Thoma Bravo, the acquisitive private equity firm that focuses on technology, has made a £3.1 billion offer for Oxford, UK-based security firm Sophos.

The £5.83 per share offer represents a 37.1 per cent premium on the London Stock Exchange-listed company's closing stock price on Friday. The proposed deal for the FTSE-250 company has been "unanimously recommended" by directors to shareholders.

It comes two-and-a-half years after Thoma Bravo purchased a minority stake in McAfee, one of the world's largest anti-virus software companies, which was divested by Intel in 2016. The private equity firm had been interested in acquiring McAfee outright, but those talks broke down.

Thoma Bravo has set-up a special purpose vehicle, called Surf Buyer Limited, to arrange the acquisition.

"Thoma Bravo believes that the acquisition of Sophos represents an attractive opportunity to increase its exposure to the large and growing cybersecurity market," the company wrote in its offer document.

It continues: "Sophos is a global leader in next-generation cybersecurity solutions spanning endpoint, next-generation firewall, cloud security, server security, managed threat response, and more.
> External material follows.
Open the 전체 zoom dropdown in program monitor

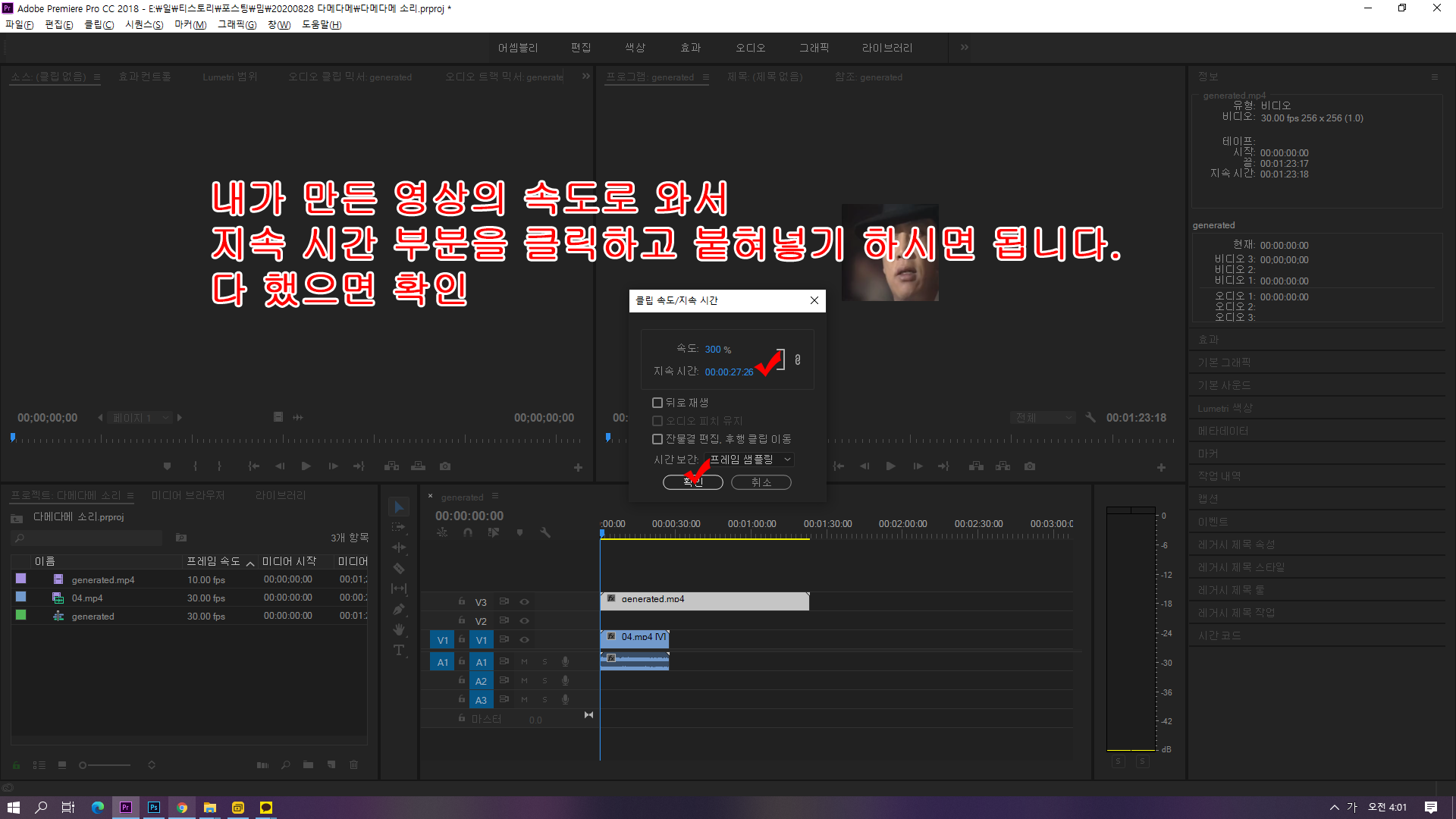click(1043, 418)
Sophos solutions are designed to be highly innovative and effective, and at the same time simple and intuitive for organizations of all sizes."

In the company's last financial year, Sophos posted revenues of $710.6 million (it reports in dollars, rather than pounds), with subscription revenues weighing in at $593.9 million. While the EMEA region remains its biggest market at $363.6 million, accounting for just over half of its revenues, with the Americas the next largest region for the company, at $253.3 million.
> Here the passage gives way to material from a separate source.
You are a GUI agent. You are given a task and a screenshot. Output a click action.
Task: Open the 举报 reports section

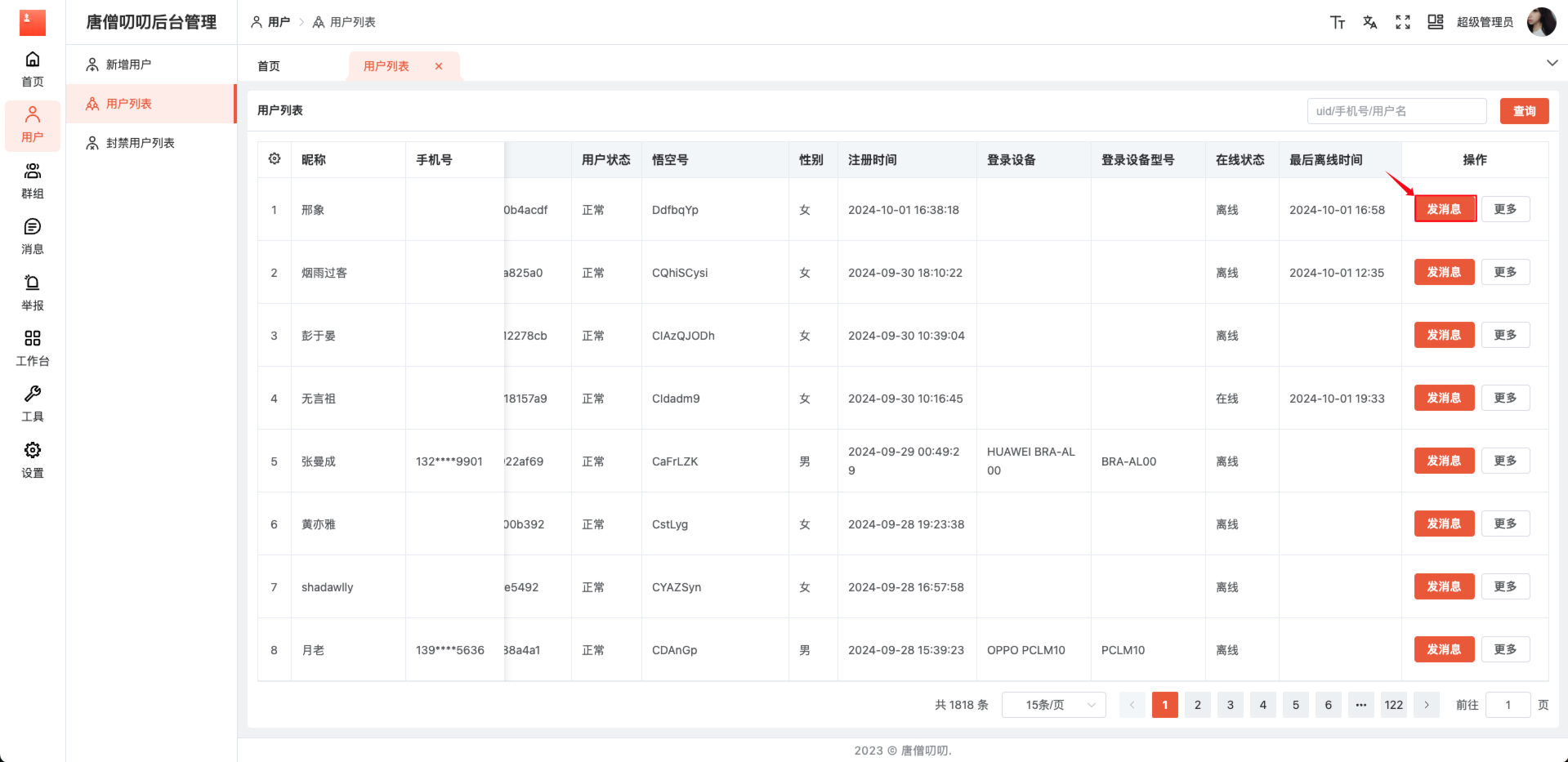click(32, 292)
As a result, the company posted pre-tax profits of $53.6 million in its full-year 2019 to the end of March 2019.

The Sophos acquisition would not be the first for Thoma Bravo, which has some 230 different deals under its belt since it was founded in 2003.

In the security space, Thoma Bravo also acquired Tripwire in 2011, exiting in 2015; SonicWall in 2010, exiting in 2012 with its sale to Dell; and, LogRhythm in 2018, an investment it still holds. Other recent security acquisitions that the private equity firm has held-on to (for now) include Barracuda and Imperva.